Many owners affected by the Brisbane floods in 2011 were left in the lurch when they discovered their policies did not protect them from inundation. While most policies now include flood cover, other exceptions also exist, Ms Butler says.
“Termites and the land shifting under foundation at a property are not generally covered under building insurance,” she says.
While reading pages upon pages of fine print is tedious, understanding the contract thoroughly is the only way to ensure you are fully covered, Mr Khan says.
Ms Butler also encourages investors to seek out an insurance policy tailored towards rental properties. Several weeks or even months of lost income could drag down an investor’s portfolio.

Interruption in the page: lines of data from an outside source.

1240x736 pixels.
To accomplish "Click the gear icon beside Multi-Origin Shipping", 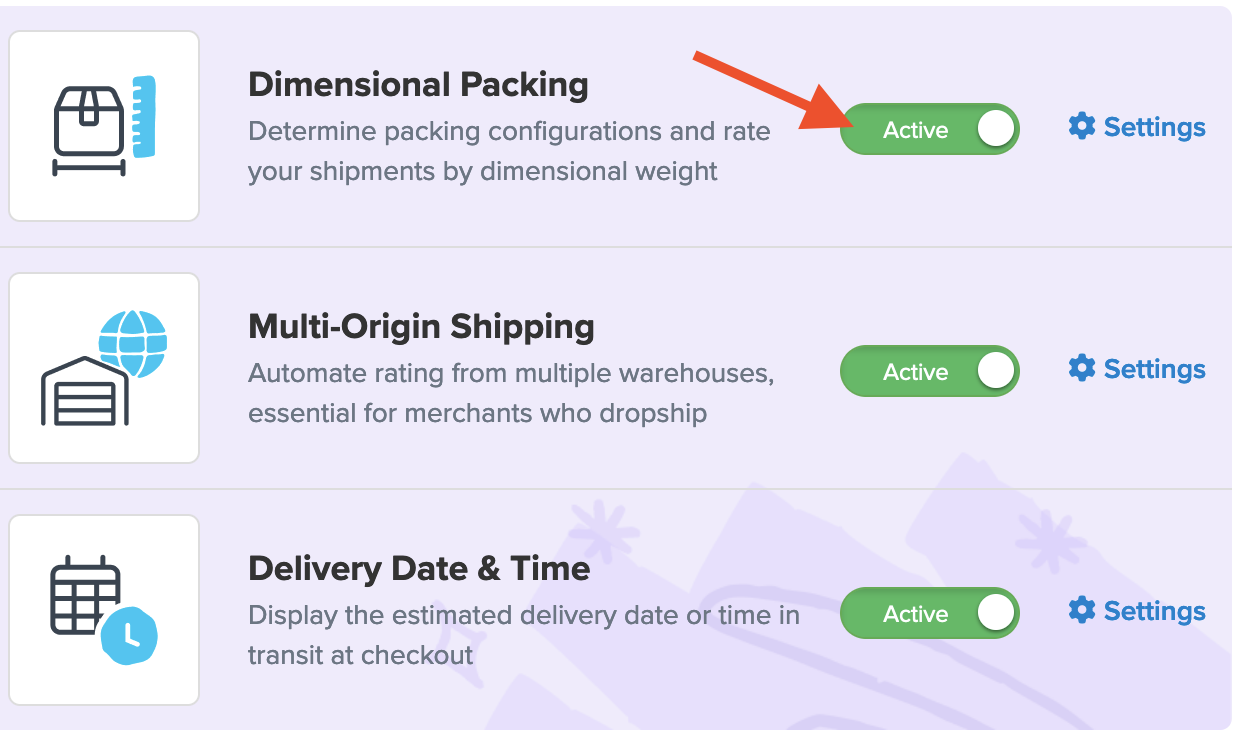I will pos(1082,368).
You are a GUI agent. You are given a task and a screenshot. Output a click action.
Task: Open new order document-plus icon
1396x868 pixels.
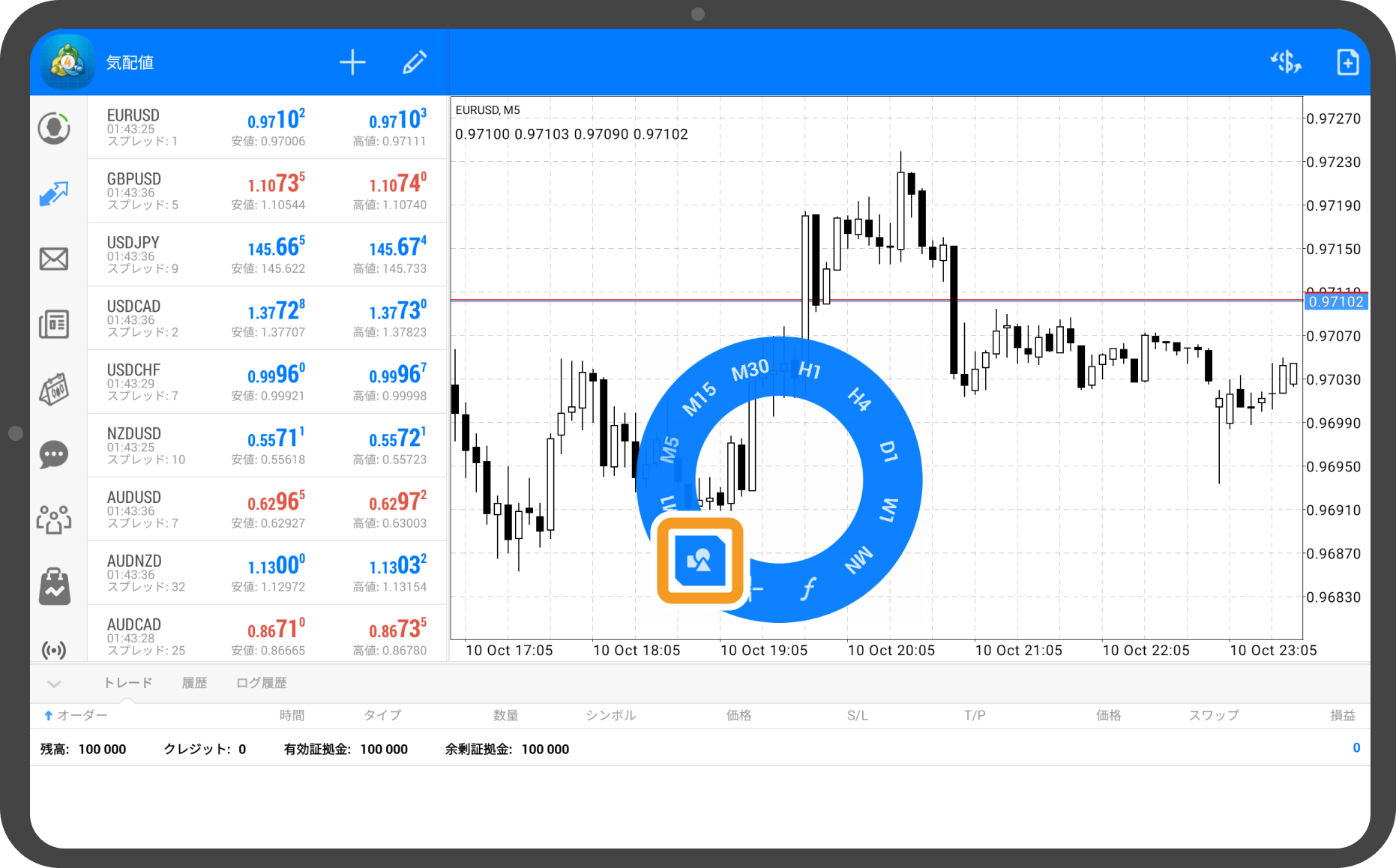click(x=1347, y=62)
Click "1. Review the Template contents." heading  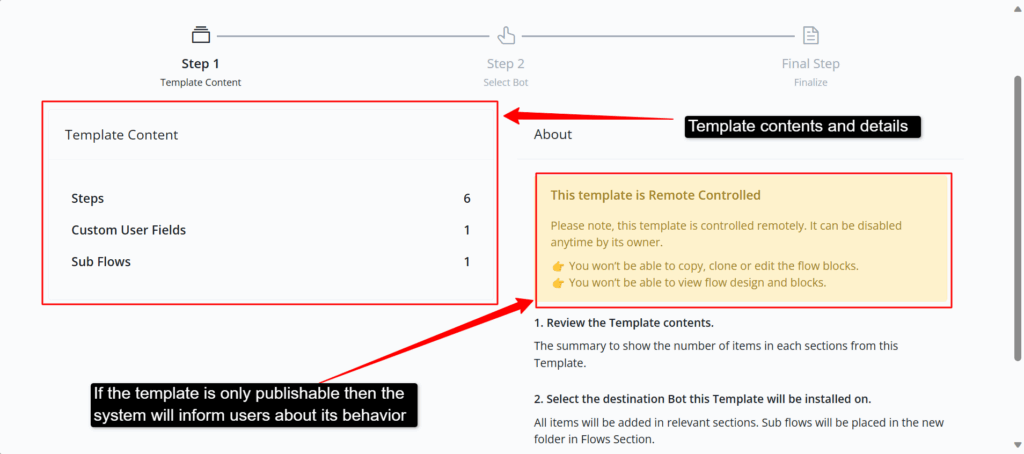(623, 323)
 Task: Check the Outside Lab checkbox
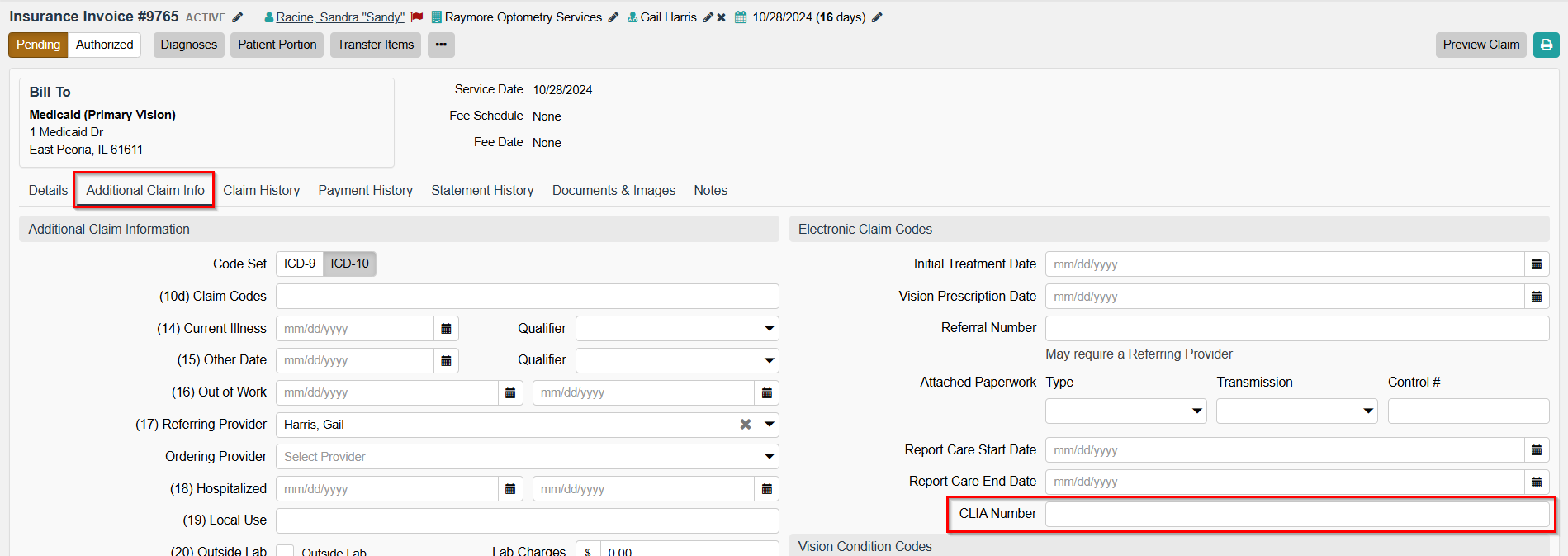(285, 550)
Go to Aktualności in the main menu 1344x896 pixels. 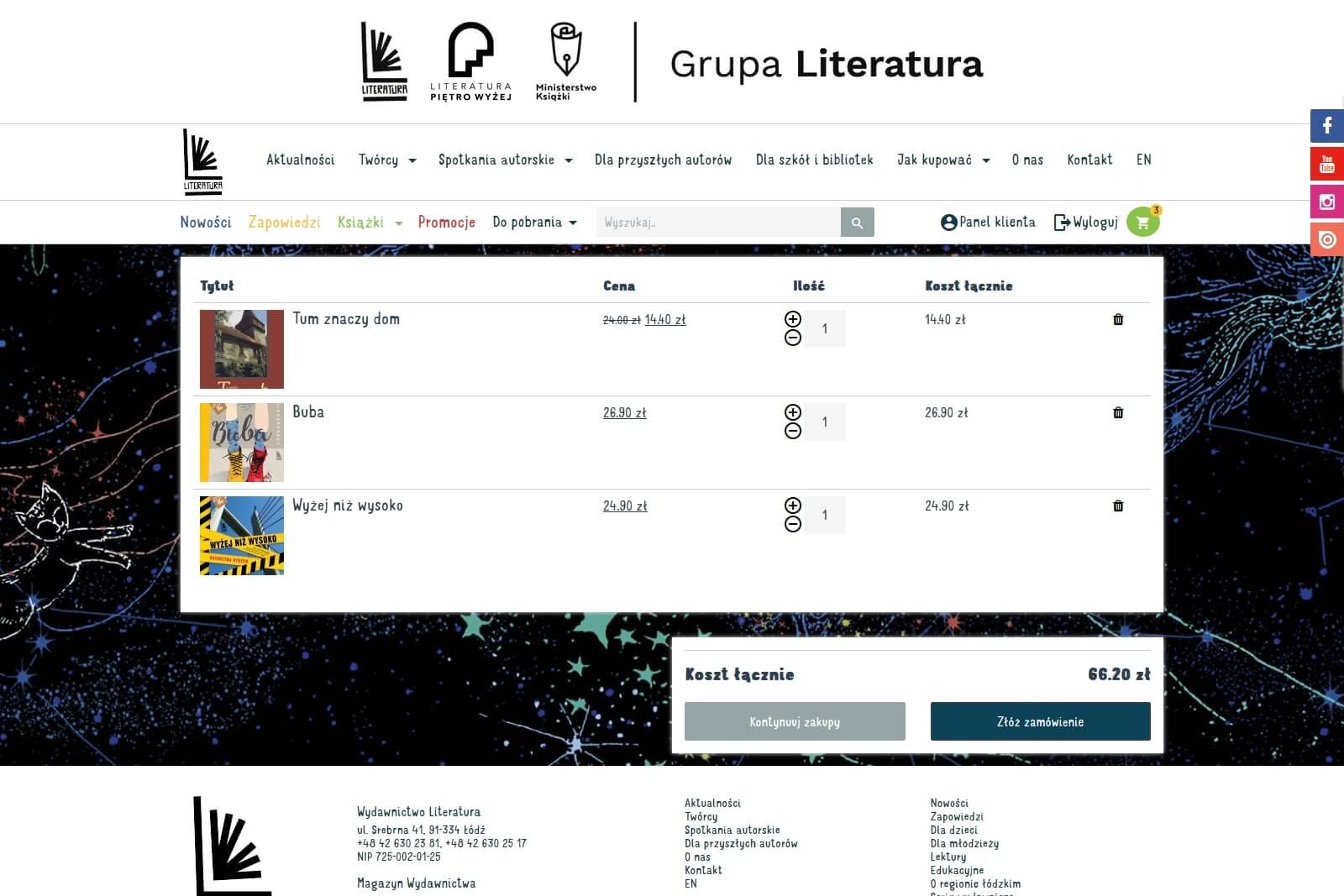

“Seeking a specialised form of insurance cover can protect investors from many of the risks associated with owning a rental property and help provide that peace of mind should the unforeseen occur,” Ms Butler says.
“A good building insurance policy should cover for loss of rent, including circumstances when the property cannot be tenanted until the damage is repaired. This will help ensure the landlord continues to receive a steady flow of rental income.”
As an additional guarantee, Mr Hunter recommends all investors keep a “rainy day” fund.
“We always push our clients to make sure they have a slush fund to help them through those tough times,” he says.
While few properties are lost to violent weather or unexpected damage, being fully prepared for such situations gives every investor peace of mind.